Cette photo nous est familière. D’autant plus familière que, pendant des années, elle a été la seule photo de la Terre prise dans son ensemble. Son nom est « Blue marble » – la bille bleue – et elle a été prise par l’équipage d’Apollo 17, le 7 décembre 1972. Il a fallu, pour prendre ce cliché, que leur vaisseau soit situé exactement entre la terre et le soleil afin qu’aucune ombre ne vienne oblitérer une partie de la planète. D’autres photos ont vu le jour depuis, composées à partir de différents clichés pour obtenir cette même vue d’ensemble, mais celle-ci est unique et l’est restée jusqu’à une époque récente [1]. Aucune autre mission ne s’est en effet jamais trouvé dans les mêmes circonstances pour obtenir cette vision globale.

La singularité de cette prise de vue fait écho à la singularité de la situation des astronautes, ceux qui ont pris la photo et tous ceux qui ont séjourné dans l’espace et qui ont ainsi eu l’occasion d’observer notre monde dans son ensemble. Il semble que cette expérience ait eu sur nombre d’entre eux un effet considérable au point qu’on a donné un nom à cela : overview effect – effet de vue d’ensemble. Concrètement, les astronautes concernés ont été impactés par la fragilité de la planète bleue perdue au milieu de l’espace, protégée du vide intersidéral par la couche ténue de l’atmosphère, comme un organisme vivant qu’il était urgent et impératif de protéger, dont il fallait prendre un soin immense. Certains pensent que cette prise de conscience des quelques hommes qui ont eu le privilège de vivre cette expérience, a eu un effet majeur sur la pensée écologique, voire sur la naissance de certaines hypothèses, telles l’hypothèse Gaïa qui considère la terre dans son ensemble comme un gigantesque organisme.

Ce que nous apprend cette histoire – que, vraisemblablement, nous ne pourrons jamais vivre nous-mêmes –, c’est que certaine façon de regarder un monde qui nous est familier peut changer notre attitude. Ce n’est plus ici la maxime « change ton regard sur le monde et le monde changera » mais une autre qu’on pourrait lui substituer : « change ton regard sur le monde et tu changeras ». Ce à quoi on peut évidemment ajouter, si tu changes, le monde changera.

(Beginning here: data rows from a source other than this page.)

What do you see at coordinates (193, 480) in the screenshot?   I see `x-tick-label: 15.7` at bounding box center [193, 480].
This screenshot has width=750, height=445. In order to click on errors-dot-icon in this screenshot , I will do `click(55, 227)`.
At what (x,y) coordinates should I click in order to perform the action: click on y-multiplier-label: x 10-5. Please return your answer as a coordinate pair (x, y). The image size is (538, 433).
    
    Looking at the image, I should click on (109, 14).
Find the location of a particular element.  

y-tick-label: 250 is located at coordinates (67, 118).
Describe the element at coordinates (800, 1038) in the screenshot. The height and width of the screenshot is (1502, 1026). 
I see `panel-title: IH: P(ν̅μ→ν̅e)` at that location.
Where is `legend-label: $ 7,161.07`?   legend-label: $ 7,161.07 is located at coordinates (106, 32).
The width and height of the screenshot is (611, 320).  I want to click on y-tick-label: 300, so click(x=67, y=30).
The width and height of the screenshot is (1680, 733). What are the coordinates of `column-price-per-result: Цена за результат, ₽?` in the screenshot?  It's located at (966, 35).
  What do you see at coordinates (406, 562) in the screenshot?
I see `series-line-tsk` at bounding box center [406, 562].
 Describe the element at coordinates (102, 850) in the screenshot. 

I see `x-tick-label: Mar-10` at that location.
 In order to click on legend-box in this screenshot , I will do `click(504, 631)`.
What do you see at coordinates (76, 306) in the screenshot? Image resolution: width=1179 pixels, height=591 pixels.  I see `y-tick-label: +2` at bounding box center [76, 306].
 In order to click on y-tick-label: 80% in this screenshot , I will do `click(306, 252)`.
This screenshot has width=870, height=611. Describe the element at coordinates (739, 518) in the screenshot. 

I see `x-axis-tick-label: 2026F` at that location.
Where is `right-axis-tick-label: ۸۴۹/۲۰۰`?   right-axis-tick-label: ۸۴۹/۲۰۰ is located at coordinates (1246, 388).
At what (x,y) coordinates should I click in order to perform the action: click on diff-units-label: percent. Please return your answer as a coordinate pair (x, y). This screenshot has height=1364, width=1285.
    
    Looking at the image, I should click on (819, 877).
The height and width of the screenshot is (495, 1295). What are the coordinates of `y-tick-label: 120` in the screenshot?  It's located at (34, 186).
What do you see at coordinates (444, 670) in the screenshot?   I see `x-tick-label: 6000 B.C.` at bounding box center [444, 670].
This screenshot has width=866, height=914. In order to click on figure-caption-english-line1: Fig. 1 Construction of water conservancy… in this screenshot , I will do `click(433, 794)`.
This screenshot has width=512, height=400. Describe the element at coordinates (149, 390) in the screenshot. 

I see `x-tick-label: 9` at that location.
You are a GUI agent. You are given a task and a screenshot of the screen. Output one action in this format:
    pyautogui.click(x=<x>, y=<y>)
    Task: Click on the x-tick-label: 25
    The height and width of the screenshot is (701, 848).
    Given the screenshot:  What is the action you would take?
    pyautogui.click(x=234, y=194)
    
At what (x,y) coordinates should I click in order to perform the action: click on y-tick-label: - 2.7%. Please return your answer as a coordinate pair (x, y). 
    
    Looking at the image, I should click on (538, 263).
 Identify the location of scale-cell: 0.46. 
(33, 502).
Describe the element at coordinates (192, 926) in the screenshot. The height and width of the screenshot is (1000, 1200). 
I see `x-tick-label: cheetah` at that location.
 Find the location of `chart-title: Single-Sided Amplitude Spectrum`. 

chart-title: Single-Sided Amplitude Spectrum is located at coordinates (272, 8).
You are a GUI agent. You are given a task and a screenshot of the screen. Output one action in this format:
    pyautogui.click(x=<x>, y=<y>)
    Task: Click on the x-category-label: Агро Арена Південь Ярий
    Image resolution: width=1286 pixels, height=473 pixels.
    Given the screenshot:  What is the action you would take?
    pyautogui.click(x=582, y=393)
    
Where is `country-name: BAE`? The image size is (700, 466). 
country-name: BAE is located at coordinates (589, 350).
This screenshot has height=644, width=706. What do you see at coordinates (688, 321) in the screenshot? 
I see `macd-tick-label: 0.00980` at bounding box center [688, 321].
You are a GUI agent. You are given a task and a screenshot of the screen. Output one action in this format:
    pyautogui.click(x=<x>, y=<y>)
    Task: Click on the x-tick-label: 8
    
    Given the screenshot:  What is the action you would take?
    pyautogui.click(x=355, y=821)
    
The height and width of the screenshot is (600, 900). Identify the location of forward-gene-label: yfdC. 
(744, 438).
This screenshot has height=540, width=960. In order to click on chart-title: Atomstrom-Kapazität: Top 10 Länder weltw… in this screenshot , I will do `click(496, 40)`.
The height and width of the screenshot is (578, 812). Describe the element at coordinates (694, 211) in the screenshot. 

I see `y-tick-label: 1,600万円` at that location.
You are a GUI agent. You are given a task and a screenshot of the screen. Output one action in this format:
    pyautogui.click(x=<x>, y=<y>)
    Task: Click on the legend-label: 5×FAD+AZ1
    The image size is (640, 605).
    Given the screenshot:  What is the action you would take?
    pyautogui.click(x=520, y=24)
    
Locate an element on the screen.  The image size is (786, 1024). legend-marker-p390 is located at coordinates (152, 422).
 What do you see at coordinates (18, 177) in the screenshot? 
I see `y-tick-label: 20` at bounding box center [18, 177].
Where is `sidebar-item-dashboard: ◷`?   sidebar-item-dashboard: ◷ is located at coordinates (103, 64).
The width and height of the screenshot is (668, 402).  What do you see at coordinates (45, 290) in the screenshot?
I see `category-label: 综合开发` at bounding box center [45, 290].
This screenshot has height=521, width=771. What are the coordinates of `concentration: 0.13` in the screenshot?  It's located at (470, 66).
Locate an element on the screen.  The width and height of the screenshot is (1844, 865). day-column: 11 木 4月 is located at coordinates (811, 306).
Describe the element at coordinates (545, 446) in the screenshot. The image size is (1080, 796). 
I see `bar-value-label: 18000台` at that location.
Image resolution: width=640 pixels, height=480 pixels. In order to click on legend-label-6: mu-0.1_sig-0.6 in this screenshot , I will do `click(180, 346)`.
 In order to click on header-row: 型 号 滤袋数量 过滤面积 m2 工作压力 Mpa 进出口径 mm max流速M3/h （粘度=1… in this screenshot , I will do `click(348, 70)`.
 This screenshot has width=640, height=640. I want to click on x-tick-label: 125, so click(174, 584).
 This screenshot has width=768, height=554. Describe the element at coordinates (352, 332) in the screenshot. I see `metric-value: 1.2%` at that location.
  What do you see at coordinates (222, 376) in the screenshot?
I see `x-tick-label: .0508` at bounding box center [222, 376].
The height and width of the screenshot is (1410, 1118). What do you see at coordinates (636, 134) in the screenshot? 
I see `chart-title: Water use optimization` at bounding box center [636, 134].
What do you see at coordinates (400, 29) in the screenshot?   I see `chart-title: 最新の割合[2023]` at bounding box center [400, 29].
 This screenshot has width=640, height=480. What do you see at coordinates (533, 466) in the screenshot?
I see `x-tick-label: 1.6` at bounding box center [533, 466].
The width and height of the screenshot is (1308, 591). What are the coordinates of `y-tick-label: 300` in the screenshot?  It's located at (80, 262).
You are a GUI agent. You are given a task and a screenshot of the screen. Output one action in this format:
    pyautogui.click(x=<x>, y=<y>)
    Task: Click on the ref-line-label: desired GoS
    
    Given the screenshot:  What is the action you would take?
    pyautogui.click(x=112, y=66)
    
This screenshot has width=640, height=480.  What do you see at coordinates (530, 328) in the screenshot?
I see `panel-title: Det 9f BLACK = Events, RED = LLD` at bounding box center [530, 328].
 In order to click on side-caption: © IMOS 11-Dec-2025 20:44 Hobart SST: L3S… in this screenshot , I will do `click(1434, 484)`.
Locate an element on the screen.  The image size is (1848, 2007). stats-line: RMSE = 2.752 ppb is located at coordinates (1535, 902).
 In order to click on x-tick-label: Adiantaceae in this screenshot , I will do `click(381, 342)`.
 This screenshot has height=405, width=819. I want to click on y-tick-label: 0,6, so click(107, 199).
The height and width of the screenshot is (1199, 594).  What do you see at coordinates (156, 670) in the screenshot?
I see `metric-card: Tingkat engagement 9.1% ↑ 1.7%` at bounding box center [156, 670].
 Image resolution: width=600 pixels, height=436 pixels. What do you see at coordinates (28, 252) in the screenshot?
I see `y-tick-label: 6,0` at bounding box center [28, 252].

Ainsi pouvons-nous ici formuler une invitation, non à s’envoler dans une fusée spatiale, mais à simplement regarder notre monde familier de loin. Dans sa famille, laisser son conjoint, laisser ses enfants s’éloigner de nous, par exemple sur une plage déserte et les regarder, fragiles et petits devant l’immensité de l’océan ; dans le monde professionnel, trouver un moyen de nous éloigner de nos collaborateurs, de nos collègues et de les regarder de loin. Si cela est possible, trouver simplement un endroit pour regarder les locaux de notre entreprise de loin, de haut… Ce qui n’est jamais que répondre à cette autre invitation de « prendre du recul », « prendre de la hauteur », d’une façon simplement concrète, j’allais dire au pied de la lettre. Si nous prenons le temps du ressenti et de l’émergence à cette occasion, nul ne sait ce qui peut en sortir : l’envie de prendre davantage soin, comme il advint aux astronautes ; l’envie peut-être de prendre un virage, de changer quelque chose dans notre trajectoire. Car, dans les espaces infinis, tout est possible.

[1] Cette histoire est notamment racontée par Jean-Pierre Goux dans un TEDx visible sur son site https://blueturn.earth/, où il présente également son projet de faire vivre l’overview effect à un maximum de personnes. Il raconte également le programme de la NASA qui permet désormais d’avoir de nombreuses images telles que Blue marble, une saga où même la politique américaine s’en est mêlée.